Why there are bugs in a software ?
Because Rome was not built in a day and you would need to live in a being-built Rome to make it the way you would want to see it. Because it took civilization as many as tons of years to develop a language or to develop communities or to know on how to live well and we are still learning. Because you still get a new version of a Honda Civic which was done such a while back. Because, software development is not about making a new baby (which mostly gets done in 9 months) but is about making a human being out of that baby.

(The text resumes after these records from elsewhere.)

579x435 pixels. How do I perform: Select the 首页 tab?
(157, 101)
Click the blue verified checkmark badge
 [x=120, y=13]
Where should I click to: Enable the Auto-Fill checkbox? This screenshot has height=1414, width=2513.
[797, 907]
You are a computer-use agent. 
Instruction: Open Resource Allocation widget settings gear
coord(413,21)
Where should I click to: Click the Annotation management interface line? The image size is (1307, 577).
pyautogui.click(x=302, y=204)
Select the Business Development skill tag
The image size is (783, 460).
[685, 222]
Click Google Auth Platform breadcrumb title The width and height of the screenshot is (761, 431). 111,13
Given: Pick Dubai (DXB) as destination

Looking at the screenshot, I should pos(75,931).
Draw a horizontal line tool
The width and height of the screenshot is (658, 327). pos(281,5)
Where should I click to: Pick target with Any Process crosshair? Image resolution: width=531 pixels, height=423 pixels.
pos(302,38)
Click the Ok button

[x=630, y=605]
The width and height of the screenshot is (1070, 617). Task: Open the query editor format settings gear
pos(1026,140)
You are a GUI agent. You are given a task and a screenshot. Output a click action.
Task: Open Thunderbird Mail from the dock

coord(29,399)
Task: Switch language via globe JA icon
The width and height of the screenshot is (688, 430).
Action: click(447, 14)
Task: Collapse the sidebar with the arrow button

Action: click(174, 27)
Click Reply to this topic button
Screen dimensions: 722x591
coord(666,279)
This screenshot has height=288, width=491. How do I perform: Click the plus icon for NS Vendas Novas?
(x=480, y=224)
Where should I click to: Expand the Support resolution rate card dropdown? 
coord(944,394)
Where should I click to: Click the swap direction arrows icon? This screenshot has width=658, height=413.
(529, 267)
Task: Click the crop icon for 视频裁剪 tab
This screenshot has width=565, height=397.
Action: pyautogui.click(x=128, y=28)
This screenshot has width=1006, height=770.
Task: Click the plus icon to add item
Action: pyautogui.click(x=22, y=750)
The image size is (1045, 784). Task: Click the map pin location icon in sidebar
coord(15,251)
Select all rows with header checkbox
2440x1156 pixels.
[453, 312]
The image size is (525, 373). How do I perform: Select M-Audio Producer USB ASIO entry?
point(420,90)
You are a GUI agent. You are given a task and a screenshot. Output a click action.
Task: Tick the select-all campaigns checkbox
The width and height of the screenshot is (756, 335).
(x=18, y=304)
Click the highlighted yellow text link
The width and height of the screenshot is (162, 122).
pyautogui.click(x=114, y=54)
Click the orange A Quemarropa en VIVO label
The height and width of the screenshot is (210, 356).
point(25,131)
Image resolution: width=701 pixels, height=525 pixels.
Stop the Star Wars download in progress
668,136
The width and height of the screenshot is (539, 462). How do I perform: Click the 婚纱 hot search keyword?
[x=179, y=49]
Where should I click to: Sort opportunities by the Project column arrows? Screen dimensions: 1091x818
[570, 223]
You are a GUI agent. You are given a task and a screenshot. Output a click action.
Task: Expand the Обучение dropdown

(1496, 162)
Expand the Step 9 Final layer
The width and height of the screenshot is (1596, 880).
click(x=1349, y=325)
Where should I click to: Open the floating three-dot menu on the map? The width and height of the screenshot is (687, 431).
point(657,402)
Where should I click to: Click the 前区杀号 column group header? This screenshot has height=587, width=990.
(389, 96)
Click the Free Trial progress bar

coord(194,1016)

C’mon, you are trying to mix science, or rather maths, with philosophy. If I have to write a simple program like ‘Calculator’ or a ‘notepad’ why it would have bugs. Well, yes you are right but we are not talking about 100 or 2000 or even 20K line code which does few things, we are not talking about school-projects, we are talking about something which sells for few hundred dollars, has millions of lines of code, utilizes libraries or standards or techniques which are time tested and can actually make or break someone’s day. If you have to make that kind of software, then its indeed more then maths.

While I write this, I feel all the more charged but to save the original subject from the temptation of my exciting key punching fingers, I would conclude that there are bugs in a software because that’s the process the whole software development has to do with it. Its like marriage where there is always one day where the man sleeps on couch and many days where woman fails to understand that why the hell he is excited about a Romania-Bulgaria soccer match.

To keep the discussion complete, the answer to second query is that all of us make mistakes without every intending to make one. Most of us are programmed to goof up all the while and much more when we are in duress. So take it, assume it and move on. And if it starts to kill you again then remember that ‘No one wants to write a buggy code’.

Tell this when you meet your developer next morning and believe me it would be worth it.